--- Source ---

If Senator Reed Smoot, tariff prodigy, chairman of the Senate finance committee, and tiler to the inner council of the G.O.P. should in a serious mood deliver to a Washington dinner table a message from the Angel Moroni concerning the true meaning of a disputed text in the Old Testament or an admonishment to flee the imminent retribution of the Lord, he would only be exercising a prerogative of his office.  As Senator from Utah he is, almost ex-officio, a member of the quorum of the Twelve Apostles of the Church of Jesus Christ of Latter Day Saints, whose duty is to preach the everlasting gospel to “all nations, tongues, and kindred,” and a member of the Higher or Melchisedek Priesthood to whom it is given “to have the privilege of receiving the mysteries of the kingdom of heaven — to have the heavens opened unto them — to commune with the general assembly of the Church of the firstborn, and to enjoy the communion and presence of God the Father and Jesus the Mediator of the New Covenant.”  And if Charles W. Nibley, Presiding Bishop of this Church of God should, in a prospectus of any corporation of which he is ex-officio treasurer, mingle the phraseology of Scripture with a summary of the corporation’s assets, he could show divine authority for the mixture.  As a bishop, his pedigree derives by demonstrable steps from Aaron, and the precedent is apparent in all the works of Aaron’s seed.

Nor, in Utah and its environs, would either event occasion surprise.  Rather, both would be regarded as normal examples of  the working of the Holy Spirit, exhibiting the piety of the individual but in no way singling him out form his fellows.  For among the Mormons the function of priest has not been distinguished from that of cowherd, soda dispenser, or garbage man, and the Chautauqua ideal of religion that is work, work that is play, and play that is religion has been achieved for close to a hundred years.


The contributions of God to American literature have never been adequately surveyed.  Altogether the bulk of His writings during the past three centuries on this continent must be enormous.  And in Utah at least, the critic who approaches this field will discover, God has long been and continues to be the favorite author.  I do not mean the Bible.  That, though considered to be of divine inspiration, is believed only “in so far as it is correctly translated,” and is read very little, if at all.  Nor do I mean the histories of Abraham, Nephi, Jarom, Mosiah, Alma, Ether, Mormon, and other worthies collected in the Book of Mormon, the “Gold Bible” of our grandfathers’ generation, the translation of which by Joseph Smith Jr. is specifically warranted correct by God.  These, by reasons of irrelevancy and an almost unreadable style, have become obsolete, and though occasionally mentioned at Conference are unknown to the average Mormon of today.  But the direct words of God possess a universal currency among the faithful.  They are the only living literature of the Latter Day Saints, and, in spite of a flood of Church propaganda and a system of Church magazines intended to reach all readers from children to patriarchs, they are the only Mormon literature likely to attract the critic.

The book which embodies the words of God has the general appearance of the Book of Common Prayer as furnished to American Episcopal churches, but is a little larger and thicker.  It is called The Doctrine and Covenants, and the title page declares that it contains “the revelations given to Joseph Smith, Jun., the Prophet, for the building up of the Kingdom of God in the Last Days.”  Strictly, it contains also seven lectures on faith by the prophet, which are never read, an account of his martyrdom, and a few scattered revelations to others, including the sole message of God to Brigham Young, which are unimportant.  As the favorite book of three quarters of a million Americans, as a work of American literature which has been translated into more foreign languages than Uncle Tom’s Cabin or The Last of the Mohicans, and as the most extensive anthology of the words of God ever compiled in America, as indeed a purely American theopathy — it deserves the attention of every patriotic critic.

---

_To do_. In the essay on Mormon scripture above, what is the title of the book that holds the revelations given to Joseph Smith?

--- Information supplied ---

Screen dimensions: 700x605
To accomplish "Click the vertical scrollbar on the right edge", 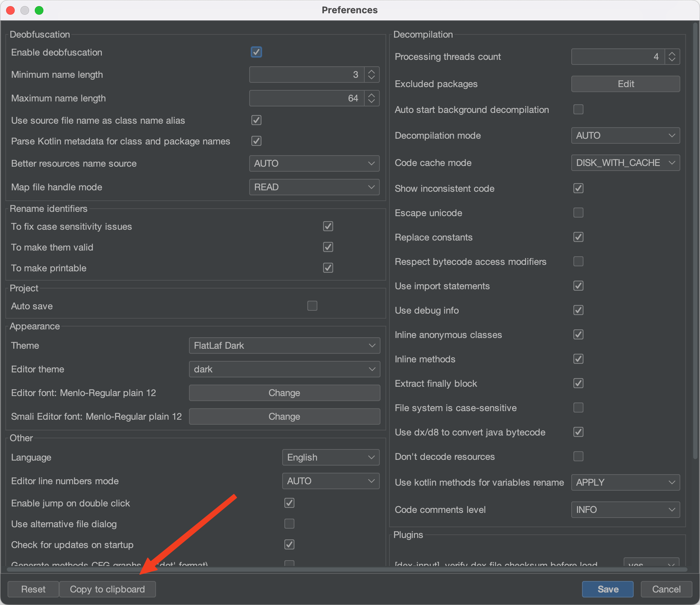I will coord(695,240).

---

_Task response_. The Doctrine and Covenants